| Literature DB >> 30832259 |
Senait D Senay1,2, Susan P Worner3.
Abstract
Correlative species distribution models (SDMs) are increasingly being used to predict suitable insect habitats. There is also much criticism of prediction discrepancies among different SDMs for the same species and the lack of effective communication about SDM prediction uncertainty. In this paper, we undertook a factorial study to investigate the effects of various modeling components (species-training-datasets, predictor variables, dimension-reduction methods, and model types) on the accuracy of SDM predictions, with the aim of identifying sources of discrepancy and uncertainty. We found that model type was the major factor causing variation in species-distribution predictions among the various modeling components tested. We also found that different combinations of modeling components could significantly increase or decrease the performance of a model. This result indicated the importance of keeping modeling components constant for comparing a given SDM result. With all modeling components, constant, machine-learning models seem to outperform other model types. We also found that, on average, the Hierarchical Non-Linear Principal Components Analysis dimension-reduction method improved model performance more than other methods tested. We also found that the widely used confusion-matrix-based model-performance indices such as the area under the receiving operating characteristic curve (AUC), sensitivity, and Kappa do not necessarily help select the best model from a set of models if variation in performance is not large. To conclude, model result discrepancies do not necessarily suggest lack of robustness in correlative modeling as they can also occur due to inappropriate selection of modeling components.
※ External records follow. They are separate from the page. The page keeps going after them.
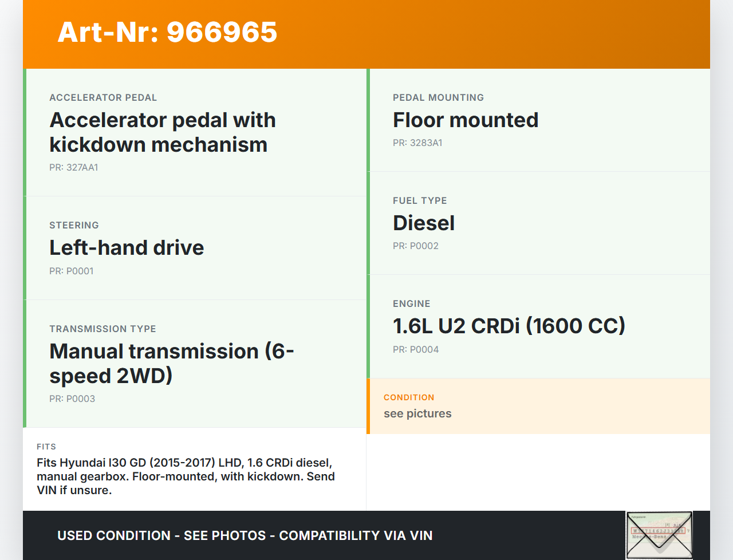Click the Diesel fuel type value
Image resolution: width=733 pixels, height=560 pixels.
[x=424, y=223]
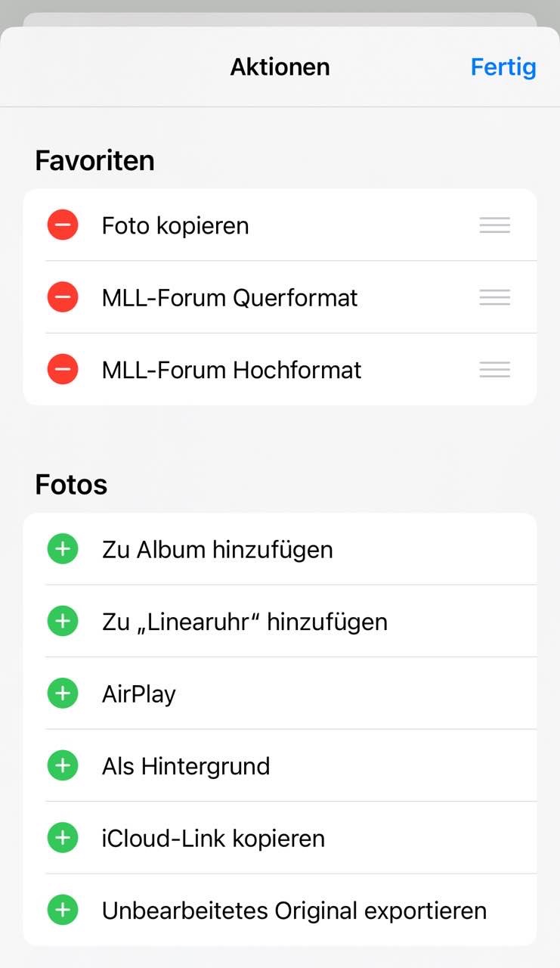Select the "Foto kopieren" favorite entry
This screenshot has height=968, width=560.
(x=175, y=225)
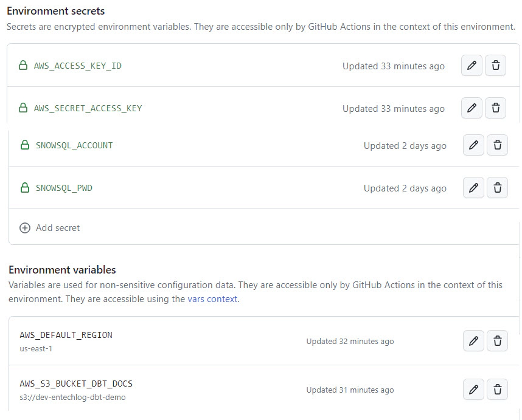
Task: Edit the AWS_DEFAULT_REGION variable with pencil icon
Action: point(473,341)
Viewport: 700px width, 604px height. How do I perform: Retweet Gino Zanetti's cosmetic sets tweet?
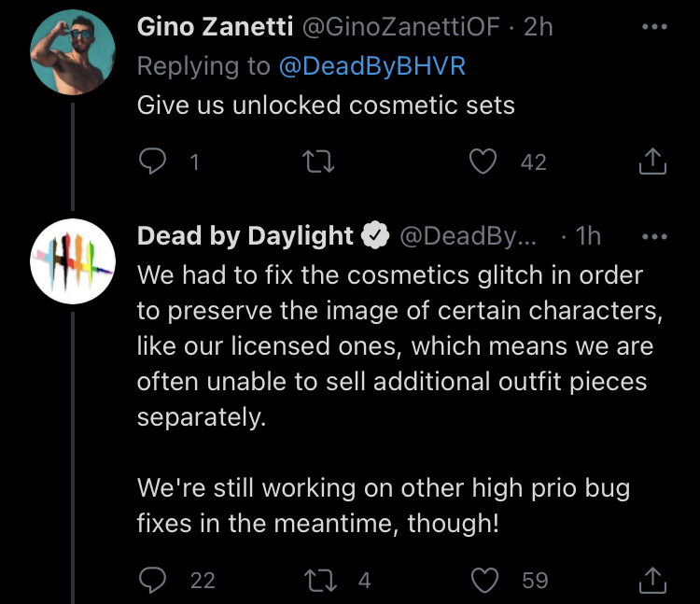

In addition, more research on model performance evaluation is required for developing robust and sensitive model evaluation methods. Undertaking multi-scenario species-distribution modeling, where possible, is likely to mitigate errors arising from inappropriate modeling components selection, and provide end users with better information on the resulting model prediction uncertainty.Entities:
Keywords: invasive insect species, model uncertainty, multi-model framework, non-linear principal component analysis, principal component analysis, random forest, species distribution models
Year: 2019 PMID: 30832259 PMCID: PMC6468778 DOI: 10.3390/insects10030065
Source DB: PubMed Journal: Insects ISSN: 2075-4450 Impact factor: 2.769
Variables included in the three-predictor datasets used in this study.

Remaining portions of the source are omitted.